Stored records:

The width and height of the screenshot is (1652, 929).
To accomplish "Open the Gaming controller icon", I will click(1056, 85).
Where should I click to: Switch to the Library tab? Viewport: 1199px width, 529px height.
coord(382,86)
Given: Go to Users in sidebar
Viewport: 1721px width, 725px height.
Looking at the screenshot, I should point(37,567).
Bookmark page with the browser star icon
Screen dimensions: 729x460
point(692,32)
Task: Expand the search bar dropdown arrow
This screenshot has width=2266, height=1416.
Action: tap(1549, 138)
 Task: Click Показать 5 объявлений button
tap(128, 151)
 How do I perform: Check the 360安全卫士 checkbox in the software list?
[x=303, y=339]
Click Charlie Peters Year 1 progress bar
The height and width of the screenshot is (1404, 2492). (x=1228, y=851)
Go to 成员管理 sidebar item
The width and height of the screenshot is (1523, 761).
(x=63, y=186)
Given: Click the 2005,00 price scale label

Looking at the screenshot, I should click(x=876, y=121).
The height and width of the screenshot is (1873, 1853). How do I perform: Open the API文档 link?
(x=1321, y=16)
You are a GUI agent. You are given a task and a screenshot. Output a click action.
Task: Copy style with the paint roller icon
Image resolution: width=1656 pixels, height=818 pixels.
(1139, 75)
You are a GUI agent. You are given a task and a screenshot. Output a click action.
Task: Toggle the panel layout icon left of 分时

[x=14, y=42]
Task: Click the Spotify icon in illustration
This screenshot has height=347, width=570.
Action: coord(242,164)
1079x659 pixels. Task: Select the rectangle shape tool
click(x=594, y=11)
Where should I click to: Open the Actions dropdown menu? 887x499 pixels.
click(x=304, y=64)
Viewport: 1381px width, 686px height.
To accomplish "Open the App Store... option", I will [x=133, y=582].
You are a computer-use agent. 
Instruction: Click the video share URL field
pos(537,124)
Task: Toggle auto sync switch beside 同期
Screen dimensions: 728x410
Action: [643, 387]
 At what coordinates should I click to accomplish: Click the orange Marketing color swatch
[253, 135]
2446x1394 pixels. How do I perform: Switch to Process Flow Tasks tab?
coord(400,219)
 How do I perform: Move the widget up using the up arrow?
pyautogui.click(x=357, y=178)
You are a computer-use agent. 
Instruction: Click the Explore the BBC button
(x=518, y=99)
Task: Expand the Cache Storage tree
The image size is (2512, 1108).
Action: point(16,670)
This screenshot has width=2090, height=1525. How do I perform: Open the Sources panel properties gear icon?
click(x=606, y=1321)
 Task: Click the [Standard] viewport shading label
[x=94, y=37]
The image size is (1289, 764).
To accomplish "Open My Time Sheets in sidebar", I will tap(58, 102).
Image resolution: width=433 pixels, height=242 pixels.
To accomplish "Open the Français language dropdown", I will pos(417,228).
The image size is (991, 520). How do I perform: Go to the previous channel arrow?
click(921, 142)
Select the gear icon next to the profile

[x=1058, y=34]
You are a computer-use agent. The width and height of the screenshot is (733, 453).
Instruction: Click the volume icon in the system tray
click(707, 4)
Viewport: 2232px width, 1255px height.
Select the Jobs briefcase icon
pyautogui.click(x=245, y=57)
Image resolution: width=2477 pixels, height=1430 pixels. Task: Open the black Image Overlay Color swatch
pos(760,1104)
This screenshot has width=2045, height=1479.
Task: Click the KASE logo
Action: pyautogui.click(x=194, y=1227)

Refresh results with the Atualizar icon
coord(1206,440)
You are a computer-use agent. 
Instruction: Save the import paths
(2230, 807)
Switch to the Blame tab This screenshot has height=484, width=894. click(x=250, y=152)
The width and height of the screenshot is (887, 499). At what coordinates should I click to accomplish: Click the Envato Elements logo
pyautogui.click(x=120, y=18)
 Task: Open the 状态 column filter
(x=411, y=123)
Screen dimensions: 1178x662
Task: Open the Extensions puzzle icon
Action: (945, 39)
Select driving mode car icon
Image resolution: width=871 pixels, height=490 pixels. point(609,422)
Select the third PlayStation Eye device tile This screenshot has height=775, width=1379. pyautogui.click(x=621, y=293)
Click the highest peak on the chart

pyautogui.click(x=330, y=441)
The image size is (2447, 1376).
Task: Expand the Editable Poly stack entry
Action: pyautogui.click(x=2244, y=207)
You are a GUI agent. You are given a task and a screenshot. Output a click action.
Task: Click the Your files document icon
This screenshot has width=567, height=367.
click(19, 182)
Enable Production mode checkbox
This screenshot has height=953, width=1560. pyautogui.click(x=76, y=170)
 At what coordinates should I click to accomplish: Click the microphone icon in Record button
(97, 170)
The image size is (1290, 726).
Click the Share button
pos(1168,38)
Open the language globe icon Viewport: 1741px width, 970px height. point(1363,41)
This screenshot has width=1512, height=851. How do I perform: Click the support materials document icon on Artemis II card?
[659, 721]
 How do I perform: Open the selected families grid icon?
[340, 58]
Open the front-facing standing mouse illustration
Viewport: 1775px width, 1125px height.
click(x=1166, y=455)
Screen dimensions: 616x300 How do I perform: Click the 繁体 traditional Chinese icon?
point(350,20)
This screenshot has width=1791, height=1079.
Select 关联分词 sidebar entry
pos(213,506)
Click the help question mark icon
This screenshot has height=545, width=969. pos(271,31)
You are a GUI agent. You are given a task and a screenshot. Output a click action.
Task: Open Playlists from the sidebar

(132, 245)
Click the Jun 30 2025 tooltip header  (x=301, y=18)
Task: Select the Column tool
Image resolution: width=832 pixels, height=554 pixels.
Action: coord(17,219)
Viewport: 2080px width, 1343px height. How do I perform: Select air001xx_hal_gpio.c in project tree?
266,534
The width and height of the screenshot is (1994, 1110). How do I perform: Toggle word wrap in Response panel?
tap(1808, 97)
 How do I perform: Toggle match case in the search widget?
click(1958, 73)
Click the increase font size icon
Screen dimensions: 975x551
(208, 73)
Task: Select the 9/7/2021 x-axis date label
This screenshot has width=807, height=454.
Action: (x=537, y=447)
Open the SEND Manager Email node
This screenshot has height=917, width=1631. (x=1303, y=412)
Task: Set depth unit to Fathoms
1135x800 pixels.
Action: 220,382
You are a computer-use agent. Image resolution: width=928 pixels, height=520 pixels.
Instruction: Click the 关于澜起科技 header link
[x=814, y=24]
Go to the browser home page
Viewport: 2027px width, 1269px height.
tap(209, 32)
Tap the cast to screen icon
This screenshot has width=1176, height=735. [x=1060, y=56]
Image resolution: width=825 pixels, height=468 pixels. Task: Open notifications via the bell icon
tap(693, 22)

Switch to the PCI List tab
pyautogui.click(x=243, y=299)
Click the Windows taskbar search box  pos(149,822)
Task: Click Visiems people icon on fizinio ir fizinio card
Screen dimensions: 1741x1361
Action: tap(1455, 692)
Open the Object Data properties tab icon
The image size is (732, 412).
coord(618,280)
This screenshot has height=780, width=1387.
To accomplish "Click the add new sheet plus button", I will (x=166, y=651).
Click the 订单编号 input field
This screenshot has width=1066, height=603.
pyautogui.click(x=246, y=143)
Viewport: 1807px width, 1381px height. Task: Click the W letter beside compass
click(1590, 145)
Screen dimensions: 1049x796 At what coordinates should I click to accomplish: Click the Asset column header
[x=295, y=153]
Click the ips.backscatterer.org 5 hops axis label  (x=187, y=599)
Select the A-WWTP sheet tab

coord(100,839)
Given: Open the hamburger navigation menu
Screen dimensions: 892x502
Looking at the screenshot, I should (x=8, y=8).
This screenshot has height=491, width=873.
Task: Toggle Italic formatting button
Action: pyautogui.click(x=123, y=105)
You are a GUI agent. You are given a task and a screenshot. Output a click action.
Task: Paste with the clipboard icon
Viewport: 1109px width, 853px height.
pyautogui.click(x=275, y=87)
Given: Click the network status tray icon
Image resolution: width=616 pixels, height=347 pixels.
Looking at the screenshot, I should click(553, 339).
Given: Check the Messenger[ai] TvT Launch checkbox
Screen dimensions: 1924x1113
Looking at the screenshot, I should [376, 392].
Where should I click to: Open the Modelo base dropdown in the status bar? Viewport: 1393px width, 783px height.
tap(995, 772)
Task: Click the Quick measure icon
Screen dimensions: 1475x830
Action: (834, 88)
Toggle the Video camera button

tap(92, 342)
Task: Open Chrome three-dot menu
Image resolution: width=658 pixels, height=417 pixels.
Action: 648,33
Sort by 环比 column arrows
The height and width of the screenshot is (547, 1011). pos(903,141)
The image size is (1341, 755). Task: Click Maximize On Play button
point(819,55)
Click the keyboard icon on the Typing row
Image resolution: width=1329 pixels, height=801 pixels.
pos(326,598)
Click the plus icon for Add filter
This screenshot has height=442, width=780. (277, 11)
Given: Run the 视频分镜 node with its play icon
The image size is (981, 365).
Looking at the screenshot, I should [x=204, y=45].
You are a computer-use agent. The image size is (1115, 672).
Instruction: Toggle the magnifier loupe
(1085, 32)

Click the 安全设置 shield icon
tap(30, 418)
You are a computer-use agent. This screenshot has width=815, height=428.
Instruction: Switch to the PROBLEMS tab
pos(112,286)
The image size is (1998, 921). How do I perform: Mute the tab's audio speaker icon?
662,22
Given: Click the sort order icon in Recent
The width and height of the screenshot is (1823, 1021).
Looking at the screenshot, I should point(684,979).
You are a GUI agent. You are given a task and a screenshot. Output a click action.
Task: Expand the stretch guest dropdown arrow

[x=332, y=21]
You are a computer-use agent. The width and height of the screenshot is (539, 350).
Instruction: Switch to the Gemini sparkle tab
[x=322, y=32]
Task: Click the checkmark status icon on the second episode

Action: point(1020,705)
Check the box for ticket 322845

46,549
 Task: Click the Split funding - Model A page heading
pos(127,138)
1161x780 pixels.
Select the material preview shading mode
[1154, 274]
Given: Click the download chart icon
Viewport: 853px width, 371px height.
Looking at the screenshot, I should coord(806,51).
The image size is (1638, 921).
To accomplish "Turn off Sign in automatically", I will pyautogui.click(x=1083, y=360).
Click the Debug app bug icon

WHAT YOU WILL DO: Scan the data above. Return every line with "language" in it.

SOLUTION TO THIS EXERCISE:
To accomplish "Open the Français language dropdown", I will pos(417,228).
Open the language globe icon Viewport: 1741px width, 970px height. point(1363,41)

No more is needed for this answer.